From: Justin Pryzby <pryzby(at)telsasoft(dot)com>
To: Tomas Vondra <tomas(dot)vondra(at)enterprisedb(dot)com>
Cc: Zhihong Yu <zyu(at)yugabyte(dot)com>, Jaime Casanova <jcasanov(at)systemguards(dot)com(dot)ec>, pgsql-hackers(at)postgresql(dot)org
Subject: Re: extended stats on partitioned tables
Date: 2021-12-13 13:53:48
Message-ID: 20211213135348.GT17618@telsasoft.com
Views: Raw Message | Whole Thread | Download mbox | Resend email
Thread:
Lists: pgsql-hackers

On Sun, Dec 12, 2021 at 11:23:19PM +0100, Tomas Vondra wrote:
> On 12/12/21 22:32, Justin Pryzby wrote:
> > On Sun, Dec 12, 2021 at 05:17:10AM +0100, Tomas Vondra wrote:
> > > The one thing bugging me a bit is that the regression test checks only a
> > > GROUP BY query. It'd be nice to add queries testing MCV/dependencies
> > > too, but that seems tricky because most queries will use per-partitions
> > > stats.
> >
> > You mean because the quals are pushed down to the scan node.
> >
> > Does that indicate a deficiency ?
> >
> > If extended stats are collected for a parent table, selectivity estimates based
> > from the parent would be better; but instead we use uncorrected column
> > estimates from the child tables.
> >
> > From what I see, we could come up with a way to avoid the pushdown, involving
> > volatile functions/foreign tables/RLS/window functions/SRF/wholerow vars/etc.
> > But would it be better if extended stats objects on partitioned tables were to
> > collect stats for both parent AND CHILD ? I'm not sure. Maybe that's the
> > wrong solution, but maybe we should still document that extended stats on
> > (empty) parent tables are often themselves not used/useful for selectivity
> > estimates, and the user should instead (or in addition) create stats on child
> > tables.
> >
> > Or, maybe if there's no extended stats on the child tables, stats on the parent
> > table should be consulted ?
>
> Maybe, but that seems like a mostly separate improvement. At this point I'm
> interested only in testing the behavior implemented in the current patches.

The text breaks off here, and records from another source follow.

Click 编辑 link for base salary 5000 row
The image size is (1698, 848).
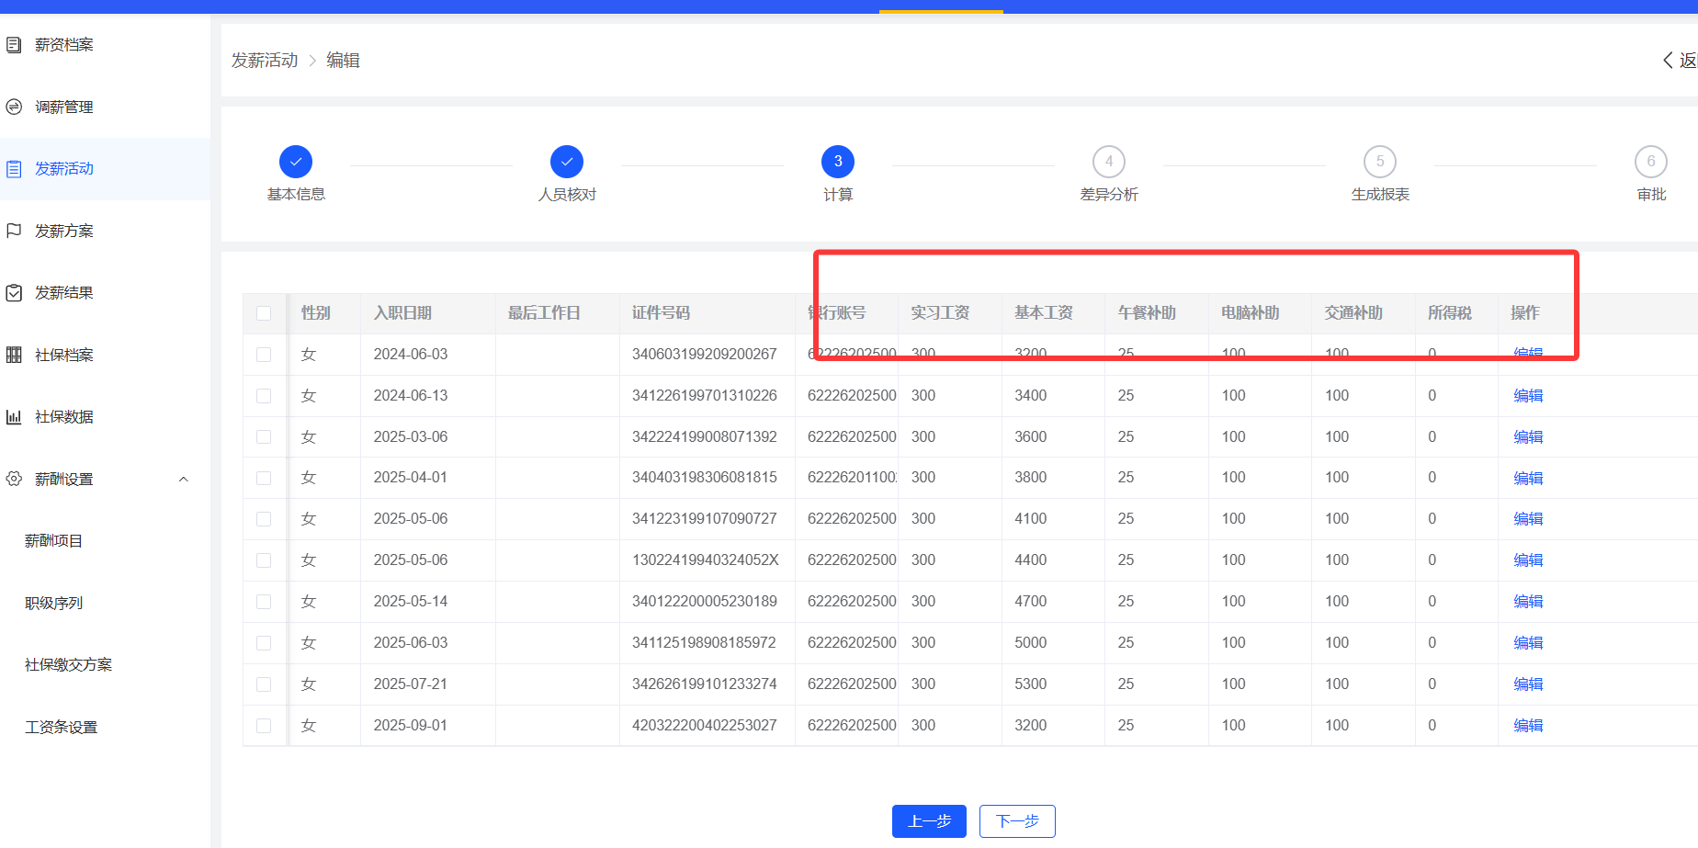[1528, 643]
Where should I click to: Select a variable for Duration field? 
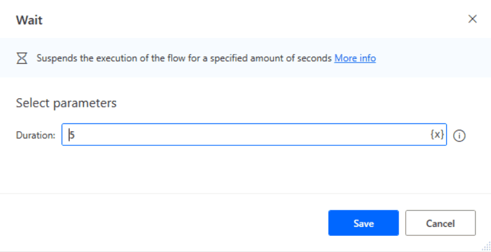click(437, 135)
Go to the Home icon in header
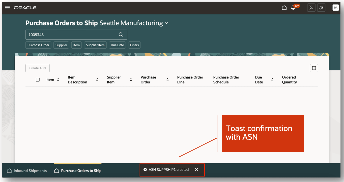The height and width of the screenshot is (182, 344). point(284,8)
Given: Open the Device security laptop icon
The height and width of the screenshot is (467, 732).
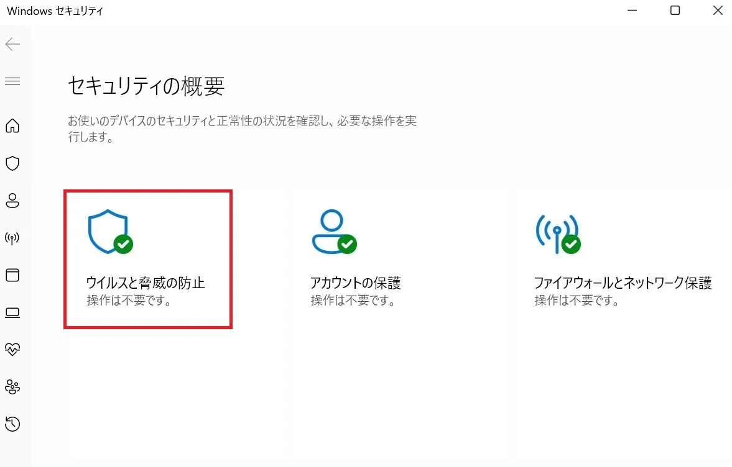Looking at the screenshot, I should [x=12, y=312].
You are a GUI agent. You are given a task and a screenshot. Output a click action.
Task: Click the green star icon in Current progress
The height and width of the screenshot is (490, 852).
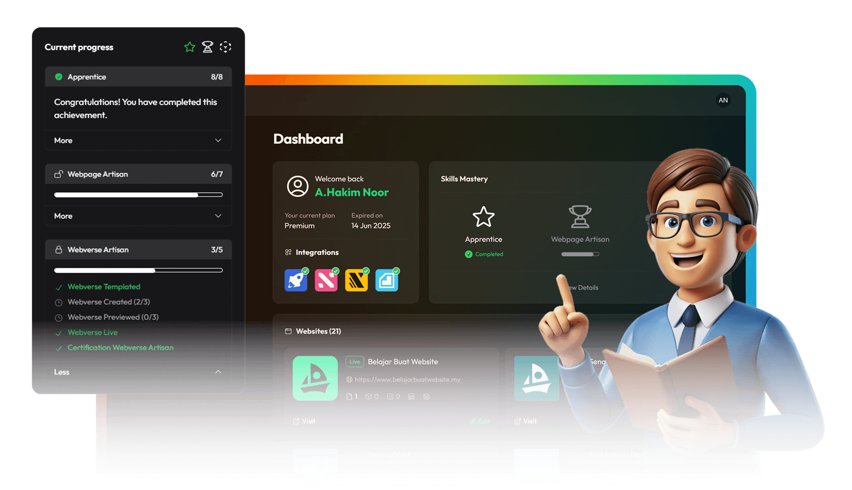click(190, 47)
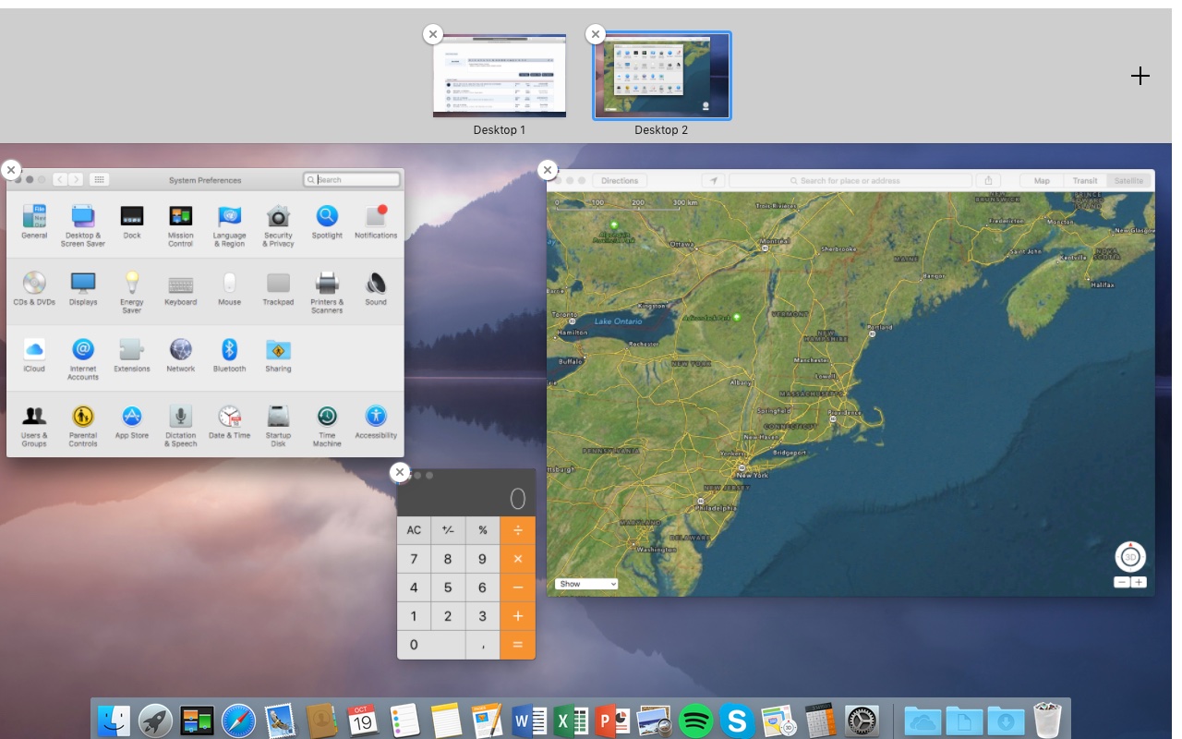Viewport: 1182px width, 739px height.
Task: Zoom in the map with plus
Action: tap(1139, 582)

I don't want to change the scope of the patch, or this thread, but my point is
that the behaviour already changed once (the original regression) and now we're
planning to change it again to fix that, so we ought to decide on the expected
behavior before writing tests to verify it.

I think it may be impossible to use the "dependencies" statistic with inherited
stats. Normally the quals would be pushed down to the child tables. But, if
they weren't pushed down, they'd be attached to something other than a scan
node on the parent table, so the stats on that table wouldn't apply (right?).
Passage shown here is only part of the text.